Mark Schwarzer, playing in place of Petr Cech, could only parry Alonso's 25-yard shot, and Wickham reacted quicker than John Terry to stab home the rebound. Having gone more than a year without a Premier League goal, Wickham suddenly had three in the space of four days.
Sunderland went close to claiming the lead when Adam Johnson cut in from the flank and curled wide, but the rest of the first half was a one-way assault on the Sunderland goalmouth.
The Black Cats held firm, largely thanks to four excellent saves from Mannone, who successfully put the heartbreak of Wednesday's calamitous late concession behind him.
The Italian didn't know much about the first one, with Branislav Ivanovic's header cannoning off him before rebounding to safety off the crossbar.
The next two were much more impressive though, with Mannone parrying Nemanja Matic's low shot before scrambling to his feet to keep out Mohamed Salah's rebound.
Sunderland survived a penalty scare when Borini's header hit Alonso's arm in the box – it would have been a harsh decision given how close the two Sunderland players were standing to each other – and Mannone was called into action one minute before the break, blocking Willian's near-post strike after the Brazilian met Salah's low cross.
That wasn't the end of the first-half action, however, as Ramires thrust a trailing arm into Larsson's face as the interval approached.
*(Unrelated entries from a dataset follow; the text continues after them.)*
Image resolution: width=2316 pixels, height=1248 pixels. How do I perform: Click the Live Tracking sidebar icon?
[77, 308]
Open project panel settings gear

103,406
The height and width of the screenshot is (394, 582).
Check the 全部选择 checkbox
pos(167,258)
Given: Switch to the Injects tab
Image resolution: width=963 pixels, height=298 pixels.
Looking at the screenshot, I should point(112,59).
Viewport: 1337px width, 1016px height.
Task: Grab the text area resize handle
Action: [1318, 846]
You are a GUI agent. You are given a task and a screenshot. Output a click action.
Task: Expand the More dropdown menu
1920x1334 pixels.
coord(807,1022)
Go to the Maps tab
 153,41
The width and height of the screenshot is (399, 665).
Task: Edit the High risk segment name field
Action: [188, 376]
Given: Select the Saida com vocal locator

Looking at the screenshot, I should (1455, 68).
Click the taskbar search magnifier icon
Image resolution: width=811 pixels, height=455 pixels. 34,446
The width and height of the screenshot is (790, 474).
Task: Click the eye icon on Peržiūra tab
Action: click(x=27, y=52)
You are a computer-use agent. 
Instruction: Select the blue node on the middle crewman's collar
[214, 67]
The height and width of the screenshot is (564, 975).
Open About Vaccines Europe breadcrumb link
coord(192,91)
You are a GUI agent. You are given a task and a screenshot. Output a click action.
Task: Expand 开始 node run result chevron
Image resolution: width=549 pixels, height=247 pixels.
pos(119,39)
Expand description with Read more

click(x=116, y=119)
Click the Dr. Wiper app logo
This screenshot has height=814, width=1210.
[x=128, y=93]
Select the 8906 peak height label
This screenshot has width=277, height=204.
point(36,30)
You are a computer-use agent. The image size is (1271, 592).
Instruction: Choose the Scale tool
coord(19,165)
Referee Mike Dean clearly spot the incident, which should have resulted in a straight red card for the Chelsea midfielder.
The FA will almost certainly punish Ramires retrospectively, but that won't be much use to Sunderland, who should have been playing the entire second half against ten men.
As it was, 11-man Chelsea created the opening opportunity of the second period within three minutes of the restart, but Eto'o dragged a first-time shot wide after Willian's break had opened up the Black Cats' defence.
The hosts continued to dominate possession during the second half, but with Cattermole dropping deep to help support the impressive Wes Brown and John O'Shea, Sunderland's defence held firm with only sporadic scares.
Midway through the second period, Poyet introduced Emanuele Giaccherini and Altidore for Johnson and Wickham, while Demba Ba and Andre Schurrle came into the fray for Chelsea.
Fernando Torres came on with 16 minutes left as Jose Mourinho tried a final roll of the dice, and the Spaniard immediately fired the ball over the crossbar with an extravagant overhead kick.
Sunderland must have feared a late Chelse onslaught at that stage, but remarkably, it was the visitors that claimed the lead with eight minutes left.
Azpilicueta slipped to let in Altidore, and as he attempted to make up for his error, the Chelsea full-back lunged in to bring his opponent down.
Mike Dean pointed to the spot, and Borini calmly rolled the ball past Schwarzer. As a Liverpool loanee, the Italian almost certainly handed his parent club the title.
CHELSEA (4-2-3-1): Schwarzer; Ivanovic, Cahill, Terry, Azpilicueta; Ramires, Matic; Willian, Oscar (Ba 59), Salah (Schurrle 66); Eto'o (Torres 74).
Subs (not used): Hilario (gk), Luiz, Mikel, Lampard.
SUNDERLAND (4-1-4-1): Mannone; Vergini, Brown, O'Shea, Alonso; Cattermole; Johnson (Giaccherini 65), Larsson (Celustka 90), Colback, Borini; Wickham (Altidore 66).
Subs (not used): Ustari (gk), Ba, Mavrias, Scocco.